The frequency is determined during testing and is applied to the microprocessor cover. The line of processors is constantly updated with new, more fast models, and the slowest models are being discontinued. However, there is an upper limit to the internal frequency, determined mainly by limitations associated with the technological standards of microprocessor manufacturing.

The processor's external frequency determines the frequency at which the processor communicates with the external bus and is associated with the FSB.

If the external processor bus is considered at the bus interface block level, then the data exchange highway between the processor and the chipset is the system bus.

It should be noted that the effective frequency of the system bus is twice as high if synchronization is used for data transmission by the edge and fall of the clock generator clock pulses (for example, for the EV6 bus).
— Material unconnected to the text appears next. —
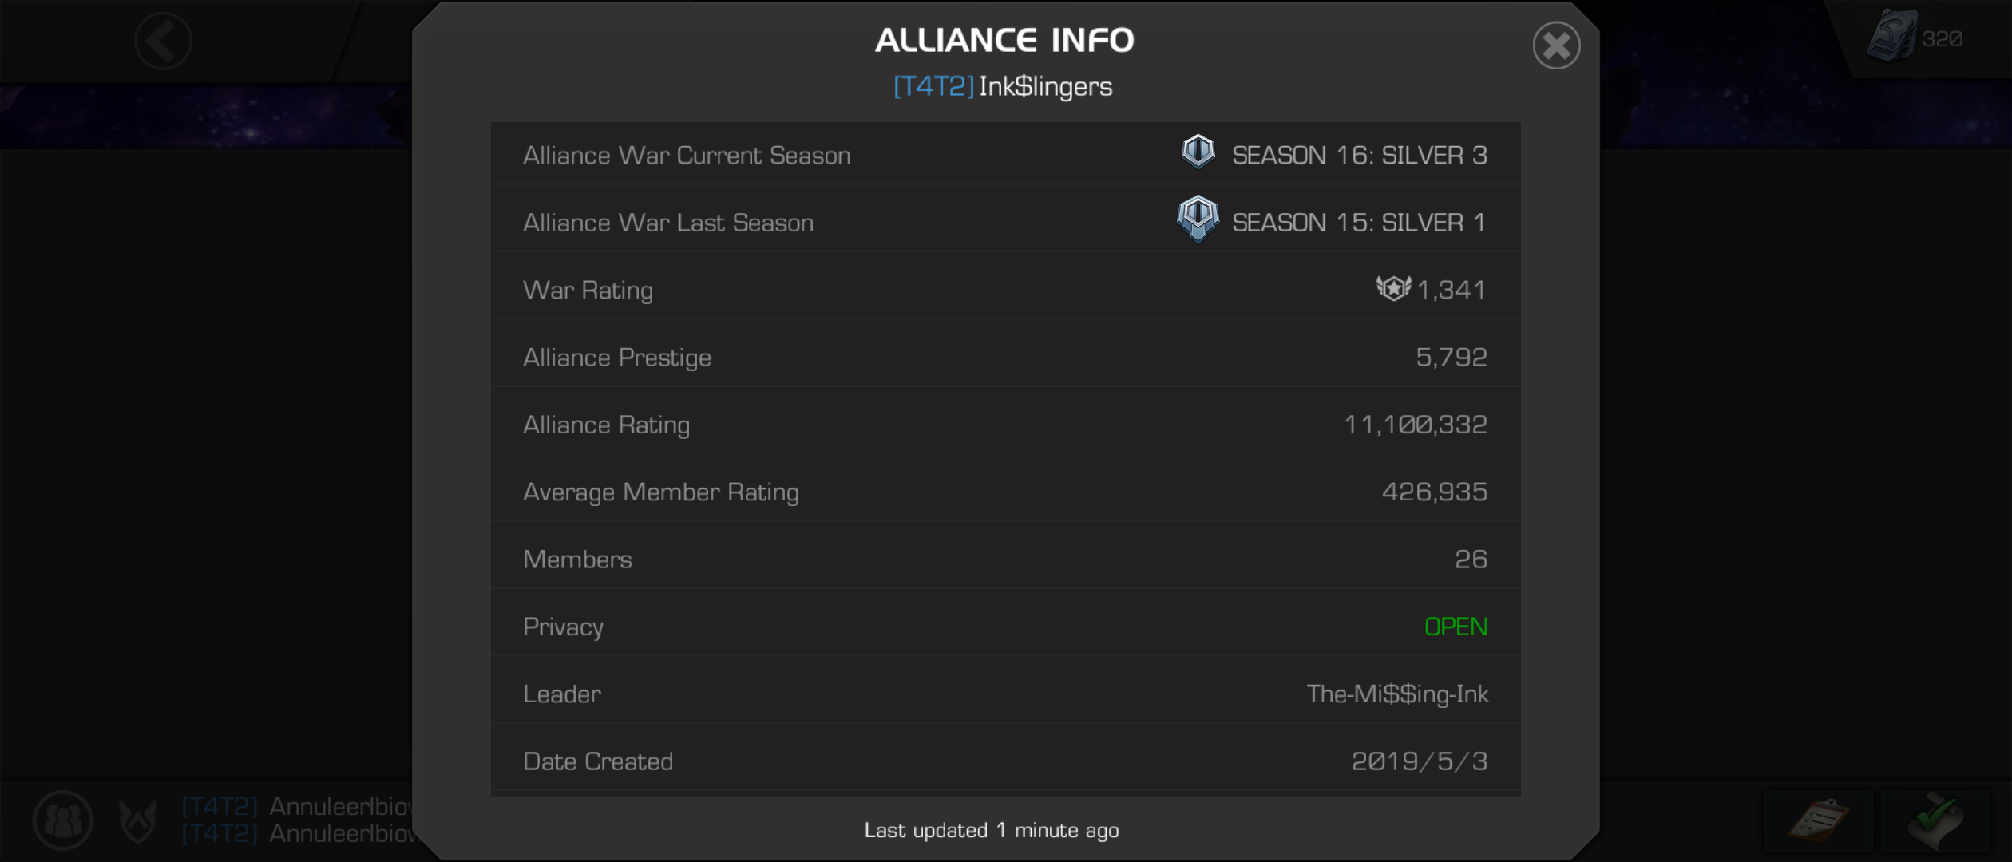Viewport: 2012px width, 862px height.
Task: Select the Members count row
Action: pyautogui.click(x=1005, y=559)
Increasing the effective system bus frequency above the processor's external bus frequency is called external processor overclocking. Some motherboards provide the ability to gradually increase the FSB frequency in 1 MHz steps until the highest FSB is found at which the entire system still works stably. External overclocking has a much greater effect than internal overclocking of the processor, since it increases the speed of communication with the processor.

When selecting motherboard components, you should strike a balance between the effective system bus frequency and the memory system frequency. The values of this parameter should be as close as possible. In this case, the potential of the RAM modules and microprocessor is used to the greatest effect.